== EXERCISE AIM ==
Every record must be written out once more, with nothing added or omitted.
****************
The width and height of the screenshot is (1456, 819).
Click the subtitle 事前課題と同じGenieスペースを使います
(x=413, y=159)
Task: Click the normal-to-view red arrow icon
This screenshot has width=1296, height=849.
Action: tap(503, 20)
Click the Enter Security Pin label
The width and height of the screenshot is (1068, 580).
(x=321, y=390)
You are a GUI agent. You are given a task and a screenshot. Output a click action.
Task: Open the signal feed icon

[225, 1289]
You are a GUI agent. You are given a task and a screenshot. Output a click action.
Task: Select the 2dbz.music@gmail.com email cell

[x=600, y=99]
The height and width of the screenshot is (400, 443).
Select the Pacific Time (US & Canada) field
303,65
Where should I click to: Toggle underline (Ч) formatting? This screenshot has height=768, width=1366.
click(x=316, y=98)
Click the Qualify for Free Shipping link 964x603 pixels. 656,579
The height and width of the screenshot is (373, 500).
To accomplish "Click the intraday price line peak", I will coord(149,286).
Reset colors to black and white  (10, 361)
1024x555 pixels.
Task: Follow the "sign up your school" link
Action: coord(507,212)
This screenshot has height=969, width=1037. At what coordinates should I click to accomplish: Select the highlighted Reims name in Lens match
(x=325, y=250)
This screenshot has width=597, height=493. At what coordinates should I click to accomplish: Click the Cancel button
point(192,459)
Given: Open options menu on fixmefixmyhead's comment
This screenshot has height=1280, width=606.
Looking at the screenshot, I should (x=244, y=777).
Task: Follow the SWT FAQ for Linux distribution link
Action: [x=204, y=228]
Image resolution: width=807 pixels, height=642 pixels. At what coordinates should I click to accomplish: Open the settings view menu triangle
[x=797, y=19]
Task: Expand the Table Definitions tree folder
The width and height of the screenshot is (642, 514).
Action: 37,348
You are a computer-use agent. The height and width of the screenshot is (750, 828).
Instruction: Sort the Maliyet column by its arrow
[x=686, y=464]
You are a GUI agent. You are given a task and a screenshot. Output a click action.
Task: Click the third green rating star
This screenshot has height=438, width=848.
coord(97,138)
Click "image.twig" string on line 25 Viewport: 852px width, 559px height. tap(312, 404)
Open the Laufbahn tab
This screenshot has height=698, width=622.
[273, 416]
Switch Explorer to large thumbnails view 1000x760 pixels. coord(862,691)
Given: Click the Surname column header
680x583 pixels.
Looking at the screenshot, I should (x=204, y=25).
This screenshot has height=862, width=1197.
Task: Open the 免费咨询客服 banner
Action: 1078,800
****************
== RESULT BELOW ==
The width and height of the screenshot is (1456, 819).
Click the subtitle 事前課題と同じGenieスペースを使います
(x=413, y=159)
Task: Click the normal-to-view red arrow icon
This screenshot has width=1296, height=849.
Action: tap(503, 20)
Click the Enter Security Pin label
The width and height of the screenshot is (1068, 580).
(x=321, y=390)
You are a GUI agent. You are given a task and a screenshot. Output a click action.
Task: Open the signal feed icon

[225, 1289]
You are a GUI agent. You are given a task and a screenshot. Output a click action.
Task: Select the 2dbz.music@gmail.com email cell

[x=600, y=99]
The height and width of the screenshot is (400, 443).
Select the Pacific Time (US & Canada) field
303,65
Where should I click to: Toggle underline (Ч) formatting? This screenshot has height=768, width=1366.
click(x=316, y=98)
Click the Qualify for Free Shipping link 964x603 pixels. 656,579
The height and width of the screenshot is (373, 500).
To accomplish "Click the intraday price line peak", I will coord(149,286).
Reset colors to black and white  (10, 361)
1024x555 pixels.
Task: Follow the "sign up your school" link
Action: coord(507,212)
This screenshot has height=969, width=1037. At what coordinates should I click to accomplish: Select the highlighted Reims name in Lens match
(x=325, y=250)
This screenshot has width=597, height=493. At what coordinates should I click to accomplish: Click the Cancel button
point(192,459)
Given: Open options menu on fixmefixmyhead's comment
This screenshot has height=1280, width=606.
Looking at the screenshot, I should (x=244, y=777).
Task: Follow the SWT FAQ for Linux distribution link
Action: [x=204, y=228]
Image resolution: width=807 pixels, height=642 pixels. At what coordinates should I click to accomplish: Open the settings view menu triangle
[x=797, y=19]
Task: Expand the Table Definitions tree folder
The width and height of the screenshot is (642, 514).
Action: 37,348
You are a computer-use agent. The height and width of the screenshot is (750, 828).
Instruction: Sort the Maliyet column by its arrow
[x=686, y=464]
You are a GUI agent. You are given a task and a screenshot. Output a click action.
Task: Click the third green rating star
This screenshot has height=438, width=848.
coord(97,138)
Click "image.twig" string on line 25 Viewport: 852px width, 559px height. tap(312, 404)
Open the Laufbahn tab
This screenshot has height=698, width=622.
[273, 416]
Switch Explorer to large thumbnails view 1000x760 pixels. coord(862,691)
Given: Click the Surname column header
680x583 pixels.
Looking at the screenshot, I should (x=204, y=25).
This screenshot has height=862, width=1197.
Task: Open the 免费咨询客服 banner
Action: 1078,800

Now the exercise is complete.